Trading Democracy

Bill Moyers program about nonUS (esp. Canadian, Mexican) companies suing the US for damages based on our local policies (e.g. an anti-pollution law blocking their products counts as damages for them, so NAFTA lets them sue us), and with judgments being made by "secret tribunals".

Have just (Feb'02) finished reading the transcript and I'm not impressed. There seems to be a big problem, but the program's analysis is awfully muddy.

The facts which seem agreed-to:

  • Nafta Chapter Eleven is being used as a basis for corporations to sue the governments of foreign countries where they do business for damages when laws change that affect their business (e.g. when California outlaws a gasoline additive, a Canadian company which makes a key ingredient in that additive sues the US).
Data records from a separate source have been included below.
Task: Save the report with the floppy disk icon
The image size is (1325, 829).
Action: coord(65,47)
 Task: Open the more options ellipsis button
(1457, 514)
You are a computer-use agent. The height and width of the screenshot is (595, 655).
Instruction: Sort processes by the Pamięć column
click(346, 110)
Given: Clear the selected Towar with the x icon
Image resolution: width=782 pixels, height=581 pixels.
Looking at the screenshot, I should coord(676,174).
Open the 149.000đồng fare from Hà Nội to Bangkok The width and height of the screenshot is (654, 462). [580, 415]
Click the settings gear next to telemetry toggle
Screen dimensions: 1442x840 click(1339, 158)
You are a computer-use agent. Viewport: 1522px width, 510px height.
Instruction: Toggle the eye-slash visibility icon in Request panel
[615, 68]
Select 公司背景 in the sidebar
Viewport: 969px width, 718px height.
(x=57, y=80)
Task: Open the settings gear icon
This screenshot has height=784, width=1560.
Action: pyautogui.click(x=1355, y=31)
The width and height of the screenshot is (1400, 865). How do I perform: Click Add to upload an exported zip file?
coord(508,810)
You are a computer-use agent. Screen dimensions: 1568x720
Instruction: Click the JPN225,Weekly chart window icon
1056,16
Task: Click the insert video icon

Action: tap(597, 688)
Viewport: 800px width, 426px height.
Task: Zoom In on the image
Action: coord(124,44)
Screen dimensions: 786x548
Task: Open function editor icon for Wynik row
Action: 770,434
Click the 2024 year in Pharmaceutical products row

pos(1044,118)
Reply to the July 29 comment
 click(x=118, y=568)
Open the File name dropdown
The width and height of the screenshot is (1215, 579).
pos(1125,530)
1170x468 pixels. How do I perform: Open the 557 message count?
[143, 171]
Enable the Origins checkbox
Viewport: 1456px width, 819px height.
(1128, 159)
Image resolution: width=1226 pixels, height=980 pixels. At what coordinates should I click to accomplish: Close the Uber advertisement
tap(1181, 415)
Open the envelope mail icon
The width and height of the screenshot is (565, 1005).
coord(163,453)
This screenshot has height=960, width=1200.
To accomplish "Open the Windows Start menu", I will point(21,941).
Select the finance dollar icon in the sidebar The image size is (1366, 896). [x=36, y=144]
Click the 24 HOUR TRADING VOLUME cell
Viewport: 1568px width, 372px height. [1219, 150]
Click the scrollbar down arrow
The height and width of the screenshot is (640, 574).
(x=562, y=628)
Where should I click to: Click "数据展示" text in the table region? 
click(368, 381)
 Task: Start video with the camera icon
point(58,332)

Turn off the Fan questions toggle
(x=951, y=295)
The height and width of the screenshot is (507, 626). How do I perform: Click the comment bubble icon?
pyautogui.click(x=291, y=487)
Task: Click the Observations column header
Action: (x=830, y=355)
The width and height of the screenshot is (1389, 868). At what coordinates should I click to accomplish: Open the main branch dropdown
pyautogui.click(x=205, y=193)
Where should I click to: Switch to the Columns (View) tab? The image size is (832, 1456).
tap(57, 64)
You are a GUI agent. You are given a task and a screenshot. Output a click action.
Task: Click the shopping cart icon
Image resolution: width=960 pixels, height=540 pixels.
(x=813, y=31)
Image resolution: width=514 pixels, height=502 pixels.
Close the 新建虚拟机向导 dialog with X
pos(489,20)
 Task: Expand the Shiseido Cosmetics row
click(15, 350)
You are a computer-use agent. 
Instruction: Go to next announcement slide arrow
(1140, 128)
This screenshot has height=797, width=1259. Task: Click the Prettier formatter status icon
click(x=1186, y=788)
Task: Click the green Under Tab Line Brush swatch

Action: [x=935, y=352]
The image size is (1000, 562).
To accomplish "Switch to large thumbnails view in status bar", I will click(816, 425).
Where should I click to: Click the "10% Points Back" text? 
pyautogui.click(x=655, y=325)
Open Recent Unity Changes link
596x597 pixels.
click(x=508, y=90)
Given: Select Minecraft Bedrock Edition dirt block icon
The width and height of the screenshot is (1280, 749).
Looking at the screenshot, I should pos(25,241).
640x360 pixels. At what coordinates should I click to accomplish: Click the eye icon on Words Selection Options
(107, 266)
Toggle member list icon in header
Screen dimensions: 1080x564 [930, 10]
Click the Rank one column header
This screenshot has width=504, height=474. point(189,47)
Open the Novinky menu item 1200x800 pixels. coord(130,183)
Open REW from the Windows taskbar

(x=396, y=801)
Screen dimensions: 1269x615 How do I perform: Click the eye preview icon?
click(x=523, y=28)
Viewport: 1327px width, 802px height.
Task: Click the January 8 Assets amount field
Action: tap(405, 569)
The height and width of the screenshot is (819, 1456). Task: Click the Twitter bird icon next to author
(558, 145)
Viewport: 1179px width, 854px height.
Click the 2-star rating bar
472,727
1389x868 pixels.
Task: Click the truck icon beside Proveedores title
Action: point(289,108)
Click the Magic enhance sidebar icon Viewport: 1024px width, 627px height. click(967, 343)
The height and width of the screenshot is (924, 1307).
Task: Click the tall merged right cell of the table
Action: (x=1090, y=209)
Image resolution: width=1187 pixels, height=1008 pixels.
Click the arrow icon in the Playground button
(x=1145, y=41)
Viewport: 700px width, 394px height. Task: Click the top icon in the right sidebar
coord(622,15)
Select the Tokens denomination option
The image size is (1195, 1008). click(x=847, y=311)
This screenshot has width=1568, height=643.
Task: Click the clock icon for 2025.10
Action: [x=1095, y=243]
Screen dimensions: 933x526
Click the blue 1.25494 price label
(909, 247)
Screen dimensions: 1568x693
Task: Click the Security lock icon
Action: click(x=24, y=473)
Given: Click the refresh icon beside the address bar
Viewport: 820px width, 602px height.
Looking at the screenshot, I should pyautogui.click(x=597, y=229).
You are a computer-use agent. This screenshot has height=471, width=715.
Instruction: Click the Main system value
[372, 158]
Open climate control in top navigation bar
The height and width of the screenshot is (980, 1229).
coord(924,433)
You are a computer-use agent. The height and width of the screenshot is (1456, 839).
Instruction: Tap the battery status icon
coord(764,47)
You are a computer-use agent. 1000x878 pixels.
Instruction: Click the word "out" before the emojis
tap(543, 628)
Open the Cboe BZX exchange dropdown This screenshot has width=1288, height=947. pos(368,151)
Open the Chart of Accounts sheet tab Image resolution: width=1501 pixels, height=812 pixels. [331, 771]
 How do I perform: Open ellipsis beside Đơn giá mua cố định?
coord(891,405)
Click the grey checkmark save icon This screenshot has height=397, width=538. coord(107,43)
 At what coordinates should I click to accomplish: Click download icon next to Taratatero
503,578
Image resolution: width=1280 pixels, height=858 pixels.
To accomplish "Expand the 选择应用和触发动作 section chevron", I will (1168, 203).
  • the key phrase is "No Party may directly or indirectly nationalize or expropriate an investment of an investor of another Party in its territory or take a measure tantamount to Nationalization or expropriation of such an investment ("expropriation")..."

  • the judgements in these lawsuits are made by a three-man tribunal (not a single one in the world, there are a variety of them, I'm not sure whether the same "experts" serve continuously in a geographic area), which operates in secret (no transcripts, no public list of witnesses for either side, etc.)

  • these corporations would not be able to sue their own local or national governments on the same basis

  • some of the lawyers making lots of money in this business are people like CarlaHills and Daniel Price, who helped draft it.

Some issues:

  • were the current "style" of lawsuits being brought intended/foreseen by the authors and approvers of NAFTA? Many say no, Daniel Price says yes.

  • perhaps the root problem is that no country wants truly Free Trade. NAFTA is a way of regulating trade in a "more-free" way, but thus requires more complex/subtle regulatory control. Because it's an attempt to use laws to protect you from relationships with someone you don't trust. Thus, weird cases may be more likely.